As Jessie and Ben exited the theater, she shot him an indignant glance. “How come you never mentioned pirates when you offered me this job?”
He smiled. “You might not have accepted it.”
“You’re damn right.”
“Don’t get excited. Pirates have attacked yachts and container ships. But they don’t mess with cruise ships. Besides, there are all kinds of defenses in place that no one talks about.”
“Like what?”
“How would I know? I told you that no one talks about them.”
“Then how do you know that they even exist?”
“Rumors.”
“Of what?”
“Of satellites overhead, and of submarines and warships nearby. Please don’t worry, Jess. If we weren’t absolutely safe, the cruise line would have altered the route. They can’t afford lawsuits or bad word of mouth from unhappy passengers.”
As Jessie descended to the clinic in the service elevator, she wondered whether she would have thought twice about signing on for this voyage if she’d known about the pirates. It was supposed to be a lighthearted lark, but it was beginning to sound more like her father’s stories of dodging German U-boats on the North Atlantic during World War II. He had sailed on a British Merchant Navy vessel that was escorting a convoy of Liberty ships full of soldiers from New York Harbor. Every day he rode on an inflatable boat to a different troopship, clutching his medical bag, in order to give shots of penicillin to the hundreds of soldiers with syphilis. He said he had shuddered to think about loosing those hordes of diseased American men on the women of England and France. One night he had to perform
an appendectomy using dinner forks as retractors, since no one had thought to equip the ship’s clinic with medical instruments. While he sliced open his patient, his ship sent down depth charges against a swarm of U-boats below them. Afterward, he stood on deck as the sun rose and watched drowned German sailors surface amid the oil slicks from their destroyed submarines.
* * *
—
Jessie sat on the floor in the hallway outside her cabin for the pirate drill, her back against the wall. With one hand, she held the railing above her head. They had been instructed to close their curtains, lock balcony doors, and turn off the lights in their cabins. It was important to stay in the corridor away from the windows, and to hold the railing to avoid being thrown around the hallway if the ship had to perform evasive maneuvers.
Glancing to her right, Jessie discovered that her neighbor, sprawled in the corridor in torn jeans and a Broadway Cares T-shirt, was the woman who had sung so mesmerizingly the other night.

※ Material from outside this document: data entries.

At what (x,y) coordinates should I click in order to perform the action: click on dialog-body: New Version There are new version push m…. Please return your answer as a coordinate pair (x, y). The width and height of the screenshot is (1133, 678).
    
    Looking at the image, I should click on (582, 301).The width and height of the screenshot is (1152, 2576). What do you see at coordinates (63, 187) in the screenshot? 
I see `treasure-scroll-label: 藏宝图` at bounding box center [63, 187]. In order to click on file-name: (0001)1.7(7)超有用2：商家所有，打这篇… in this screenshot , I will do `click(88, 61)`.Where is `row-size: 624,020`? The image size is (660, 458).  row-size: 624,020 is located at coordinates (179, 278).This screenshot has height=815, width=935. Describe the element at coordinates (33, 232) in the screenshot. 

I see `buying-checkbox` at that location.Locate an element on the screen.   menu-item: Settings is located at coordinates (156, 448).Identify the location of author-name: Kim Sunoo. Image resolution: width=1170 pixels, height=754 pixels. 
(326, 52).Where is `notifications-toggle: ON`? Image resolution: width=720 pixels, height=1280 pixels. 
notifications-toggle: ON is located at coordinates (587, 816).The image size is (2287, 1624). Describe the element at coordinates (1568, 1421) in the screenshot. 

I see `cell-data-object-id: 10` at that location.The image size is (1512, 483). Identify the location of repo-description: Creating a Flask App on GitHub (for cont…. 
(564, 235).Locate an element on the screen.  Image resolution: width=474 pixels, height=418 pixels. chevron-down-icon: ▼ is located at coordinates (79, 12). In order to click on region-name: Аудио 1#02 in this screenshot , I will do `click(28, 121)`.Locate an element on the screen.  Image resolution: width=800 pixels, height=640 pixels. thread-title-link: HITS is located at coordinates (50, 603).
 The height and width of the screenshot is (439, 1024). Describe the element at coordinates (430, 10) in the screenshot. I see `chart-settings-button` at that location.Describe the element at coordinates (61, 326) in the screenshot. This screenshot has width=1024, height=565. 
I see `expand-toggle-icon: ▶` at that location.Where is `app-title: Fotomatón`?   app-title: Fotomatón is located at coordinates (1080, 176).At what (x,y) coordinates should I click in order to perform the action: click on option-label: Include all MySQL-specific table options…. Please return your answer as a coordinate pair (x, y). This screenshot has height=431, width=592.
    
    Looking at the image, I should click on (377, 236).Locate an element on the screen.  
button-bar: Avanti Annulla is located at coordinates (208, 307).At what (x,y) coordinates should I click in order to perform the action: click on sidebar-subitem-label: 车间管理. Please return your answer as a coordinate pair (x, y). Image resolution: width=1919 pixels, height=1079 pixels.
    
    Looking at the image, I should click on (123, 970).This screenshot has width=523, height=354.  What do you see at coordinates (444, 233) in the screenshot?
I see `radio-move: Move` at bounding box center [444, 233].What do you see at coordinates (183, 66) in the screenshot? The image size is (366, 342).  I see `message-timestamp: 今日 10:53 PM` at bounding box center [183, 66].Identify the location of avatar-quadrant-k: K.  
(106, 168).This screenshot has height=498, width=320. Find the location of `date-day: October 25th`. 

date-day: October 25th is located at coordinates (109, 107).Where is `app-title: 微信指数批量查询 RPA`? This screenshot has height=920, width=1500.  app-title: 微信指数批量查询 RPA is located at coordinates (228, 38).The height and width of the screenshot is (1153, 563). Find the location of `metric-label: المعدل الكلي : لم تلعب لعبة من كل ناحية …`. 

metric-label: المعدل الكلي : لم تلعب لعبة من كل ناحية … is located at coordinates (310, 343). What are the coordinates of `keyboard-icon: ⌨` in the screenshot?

“Hi,” called Jessie. “I guess we’re neighbors.”
“Yeah, looks like it.”
“I loved that angel song you sang the other night.”
“Thanks. I like it, too.”
They sat in silence for a while. Jessie couldn’t stop herself from glancing at the woman’s scrambled auburn hair. Kat’s had looked similar when she and Jessie had met. Kat had been several years older than she. Jessie had always admired the older Vermonters who had lived in communes and protested the Vietnam War and established food co-ops and free clinics and abortion centers. Jessie’s peers had mostly sat around smoking pot and railing against monogamy. Jessie had asked for an autograph after Kat’s reading from a novel at a local college. This had led to weekly lunches or dinners—and eventually to a romance so compelling that they had moved together into the condo on the lake. After their first decade, Kat’s hair had become frosted with gray. By the time Kat died, her entire head had turned what they decided to call “fox silver.” Now Jessie’s hair had gone fox silver, too.